Anyways, this means all past and future IDs are predictable. The developers rebut that the timestamp is unpredictable because it has a millisecond precision. This is missing the forest for the trees. While it may be a bit difficult to guess the ID assigned to a particular person, there are many ways to exploit this weakness at the system level. A few examples from top of my head:

- An attacker can generate all possible IDs and broadcast them everywhere. He can also target a group of users, who he knows installed the app in some particular time frame.

- After generating an ID, the app attempts to register it with the server. It generates a FCM token and associates the ID with the token. I bet that the server uses this to send infected IDs and other notifications to the app. If the registration fails because the ID already exists, the app doesn't generate another ID and try again. Because I can predict all future IDs, I can preregister all of them. This is a denial of service attack, denying all future users to participate in this system. Maybe I should do that???

3/ Acute readers probably have noticed that the IDs are too short! There are only 36^6 ~ 2^31 IDs. Because of the birthday paradox, if 65K people use the app, two of them will be assigned the same ID with high probability. When so, if a person is declared infected, the other is also too! At the current growth rate, I think the first collision will happen within 2 weeks.

The developers rebut that they've ensured that no collision is going to happen, regardless of the probability. I mean what happened to math, was it also shutdown like the Facebook's servers?

Because the app tries to register the ID with the server, it's possible to handle collisions, by checking whether the ID already exists on the server database. I don't think the Android app is doing that (I haven't looked at the iOS app).

The developers also claimed that their system can solve a problem that many other teams around the world can't. That is, they can prevent abusers from replaying IDs collected at a hospital. How? Users can optionally upload their observed IDs to the server. Wait, what? This is contradict to the "no data collection" claim. You don't want to upload observed IDs to the server.

4/ The app backups to Android's public storage (a.k.a external storage) the database of all observed IDs and the MAC address and the device name of observed Bluetooth classic devices (yes, it also scans for them -- this is the source of the confusion in #1?). This means, information correlated to the user's location, movement and social graph is accessible to other apps installed on the phone that can read external storage. If the backup database is used by health authority to determine who to quarantine users can easily falsify exposure records.

In my initial report, I didn't know that they did this but I still flagged the external storage permission request because I don't think a contact tracing app needs access to photos, media and files to do its job. This is the principle of least privilege.

They rebut saying that requiring external storage access is not a security issue, and expressing surprise why a Google engineer doesn't know external storage is where Android stores photos, media and files. It's beyond me why it's so hard to see that I flagged the permission request exactly because I *knew* external storage has sensitive information.

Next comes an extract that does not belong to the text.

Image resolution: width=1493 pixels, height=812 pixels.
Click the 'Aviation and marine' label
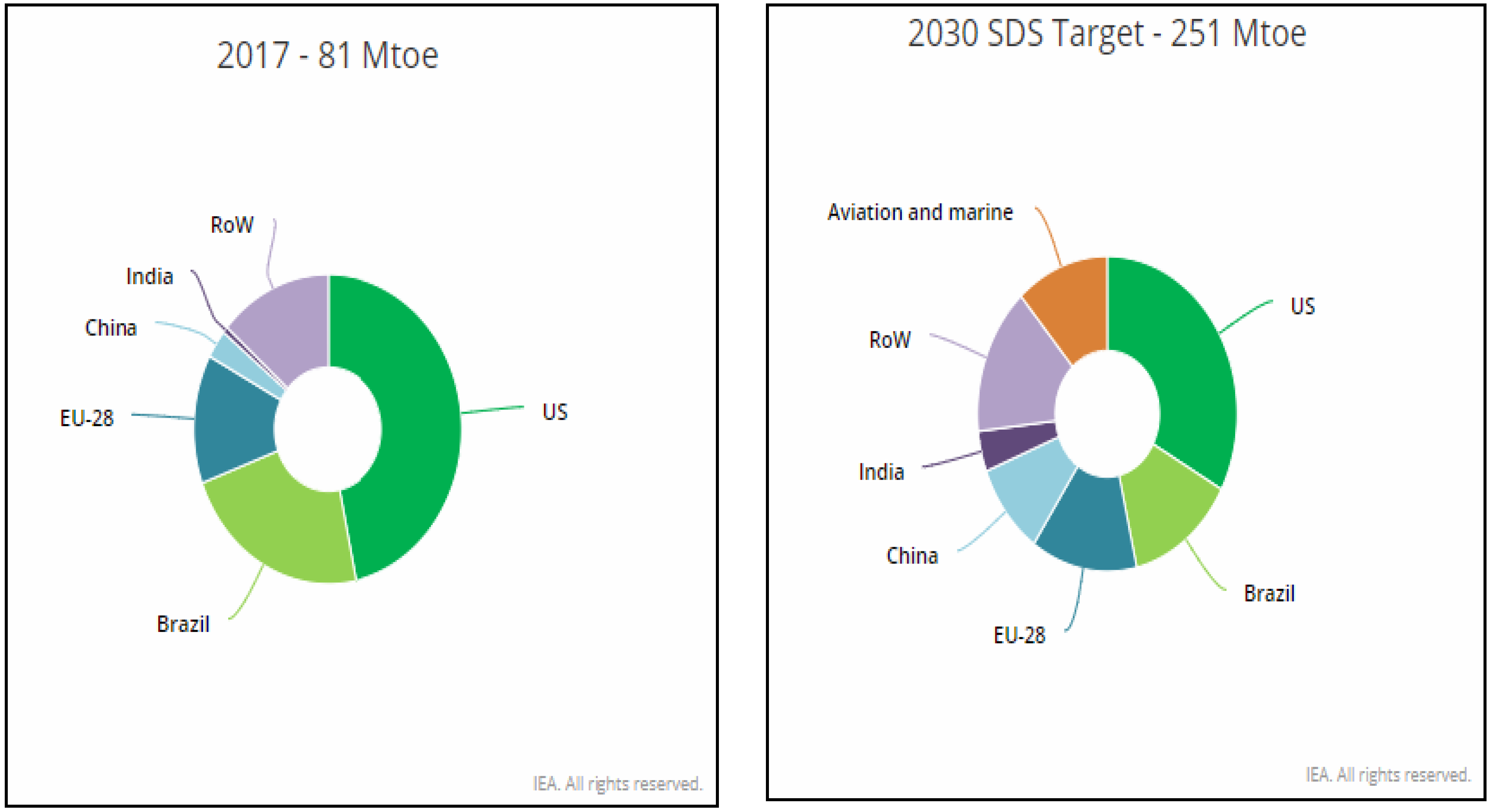click(x=920, y=212)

The app also requires access to fine-grained location information. Now, this is something I didn't know. I flagged this permission request, but it turns out that for privacy Android requires the ACCESS_FINE_LOCATION permission if an app wants to use Bluetooth. I was again considered "immature" because of this lack of knowledge, at least this time I actually learned something new.

--

Epilogue

The boss of the developers emailed asking me to help secure the app. I said I'd love to, if they move development to GitHub. This is what they've pledged since day one. The boss said they're going to upload today, but I haven't seen it yet. Stay tuned for more fun!

Update : fix some typos and remove unnecessary languages. Ned is right, when they go low, we go high.